━━━━━ Document section ━━━━━

ROCm provides the respective *config-file* packages, and this enables ``find_package`` to be used directly. ROCm does not require any Find
module as the *config-file* packages are shipped with the upstream projects.
Finding Dependencies
--------------------
When dependencies are not found in standard locations such as */usr* or */usr/local*, then the ``CMAKE_PREFIX_PATH`` variable can be set to the
installation prefixes. This can be set to multiple locations with a semicolon separating the entries.
There are two ways to set this variable:
- Pass the flag when configuring with ``-DCMAKE_PREFIX_PATH=....`` This approach is preferred when users install the components in custom
locations.
- Append the variable in the CMakeLists.txt file. This is useful if the dependencies are found in a common location. For example, when
the binaries provided on `repo.radeon.com <http://repo.radeon.com>`_ are installed to */opt/rocm*, you can add the following line to a CMakeLists.txt file
::
list (APPEND CMAKE_PREFIX_PATH /opt/rocm/hip /opt/rocm)
Using HIP in CMake
--------------------
There are two ways to use HIP in CMake:
- Use the HIP API without compiling the GPU device code. As there is no GPU code, any C or C++ compiler can be used.
The ``find_package(hip)`` provides the ``hip::host`` target to use HIP in this context
::
# Search for rocm in common locations
list(APPEND CMAKE_PREFIX_PATH /opt/rocm/hip /opt/rocm)
# Find hip
find_package(hip)
# Create the library
add_library(myLib ...)
# Link with HIP
target_link_libraries(myLib hip::host)
.. note::
The ``hip::host`` target provides all the usage requirements needed to use HIP without compiling GPU device code.
- Use HIP API and compile GPU device code. This requires using a
device compiler. The compiler for CMake can be set using either the
``CMAKE_C_COMPILER`` and ``CMAKE_CXX_COMPILER`` variable or using the ``CC`` and
``CXX`` environment variables. This can be set when configuring CMake or
put into a CMake toolchain file. The device compiler must be set to a
compiler that supports AMD GPU targets, which is usually Clang.
The ``find_package(hip)`` provides the ``hip::device`` target to add all the
flags for device compilation
::
# Search for rocm in common locations
list(APPEND CMAKE_PREFIX_PATH /opt/rocm/hip /opt/rocm)

━━━━━

What is required — Continue the documentation on using HIP with CMake from the point where it stops.

━━━━━ Data shown ━━━━━

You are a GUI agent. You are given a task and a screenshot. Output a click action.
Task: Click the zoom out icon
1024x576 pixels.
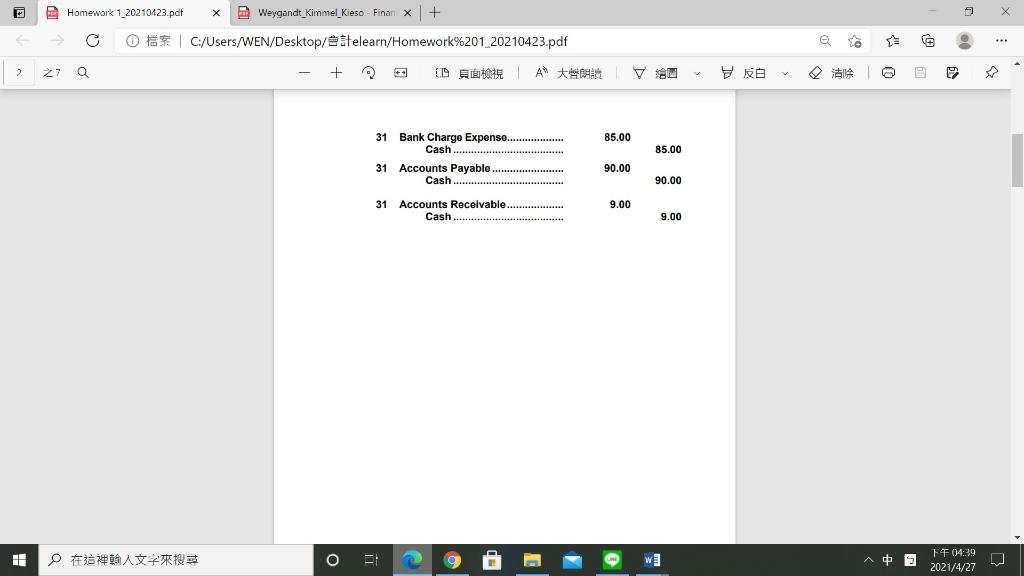tap(305, 72)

━━━━━

Exercise response —
# Find hip
find_package(hip)
# Create library
add_library(myLib ...)
# Link with HIP
target_link_libraries(myLib hip::device)
This project can then be configured with::
cmake -DCMAKE_C_COMPILER=/opt/rocm/llvm/bin/clang -DCMAKE_CXX_COMPILER=/opt/rocm/llvm/bin/clang++ ..
Which uses the device compiler provided from the binary packages from
`repo.radeon.com <http://repo.radeon.com>`_.
.. note::
Compiling for the GPU device requires at least C++11. This can be
enabled by setting ``CMAKE_CXX_STANDARD`` or setting the correct compiler flags
in the CMake toolchain.
The GPU device code can be built for different GPU architectures by
setting the ``GPU_TARGETS`` variable. By default, this is set to all the
currently supported architectures for AMD ROCm. It can be set by passing
the flag during configuration with ``-DGPU_TARGETS=gfx900``. It can also be
set in the CMakeLists.txt as a cached variable before calling
``find_package(hip)``::
# Set the GPU to compile for
set(GPU_TARGETS "gfx900" CACHE STRING "GPU targets to compile for")
# Search for rocm in common locations
list(APPEND CMAKE_PREFIX_PATH /opt/rocm/hip /opt/rocm)
# Find hip
find_package(hip)
Using ROCm Libraries
---------------------------
Libraries such as rocBLAS, MIOpen, and others support CMake users as
well.
As illustrated in the example below, to use MIOpen from CMake, you can
call ``find_package(miopen)``, which provides the ``MIOpen`` CMake target. This
can be linked with ``target_link_libraries``::
# Search for rocm in common locations
list(APPEND CMAKE_PREFIX_PATH /opt/rocm/hip /opt/rocm)
# Find miopen
find_package(miopen)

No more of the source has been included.